**AIM OF THE EXERCISE**
Provide only the number of lines in the data below that contain the word "Given".

**MATERIAL PROVIDED**
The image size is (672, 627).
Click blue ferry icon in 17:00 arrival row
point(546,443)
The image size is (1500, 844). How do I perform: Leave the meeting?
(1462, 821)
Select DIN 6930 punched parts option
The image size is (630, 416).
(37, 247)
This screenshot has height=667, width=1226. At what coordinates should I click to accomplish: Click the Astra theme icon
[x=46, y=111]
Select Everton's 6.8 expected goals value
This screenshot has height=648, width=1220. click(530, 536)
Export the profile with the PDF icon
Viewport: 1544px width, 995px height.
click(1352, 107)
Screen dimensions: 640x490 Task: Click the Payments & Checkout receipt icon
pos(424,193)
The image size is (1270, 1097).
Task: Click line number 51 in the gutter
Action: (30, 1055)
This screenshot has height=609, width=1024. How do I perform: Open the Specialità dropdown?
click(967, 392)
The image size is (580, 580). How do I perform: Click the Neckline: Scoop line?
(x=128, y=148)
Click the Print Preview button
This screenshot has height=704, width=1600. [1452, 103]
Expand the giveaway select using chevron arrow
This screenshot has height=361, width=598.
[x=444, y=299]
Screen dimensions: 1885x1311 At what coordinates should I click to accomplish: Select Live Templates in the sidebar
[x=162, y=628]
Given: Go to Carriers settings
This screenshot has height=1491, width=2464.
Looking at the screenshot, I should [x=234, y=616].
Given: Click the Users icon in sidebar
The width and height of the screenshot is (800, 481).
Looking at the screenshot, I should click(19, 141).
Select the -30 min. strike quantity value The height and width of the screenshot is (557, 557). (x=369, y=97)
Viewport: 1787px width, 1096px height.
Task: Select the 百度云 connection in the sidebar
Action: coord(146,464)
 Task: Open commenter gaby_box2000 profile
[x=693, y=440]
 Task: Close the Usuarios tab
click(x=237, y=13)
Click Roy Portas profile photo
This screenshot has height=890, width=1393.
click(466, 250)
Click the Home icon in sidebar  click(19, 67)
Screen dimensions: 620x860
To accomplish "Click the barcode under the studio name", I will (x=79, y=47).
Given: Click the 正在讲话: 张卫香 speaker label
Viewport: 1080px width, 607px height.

**RESPONSE BOX**
3